[Start of Attachment]
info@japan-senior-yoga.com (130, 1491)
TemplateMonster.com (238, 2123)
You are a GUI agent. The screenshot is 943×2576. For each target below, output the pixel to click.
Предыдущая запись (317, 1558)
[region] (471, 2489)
[End of Attachment]
To do: Write out each line of the data above again, exactly as given.

Answer space:
info@japan-senior-yoga.com (130, 1491)
TemplateMonster.com (238, 2123)
You are a GUI agent. The screenshot is 943×2576. For each target below, output the pixel to click.
Предыдущая запись (317, 1558)
[region] (471, 2489)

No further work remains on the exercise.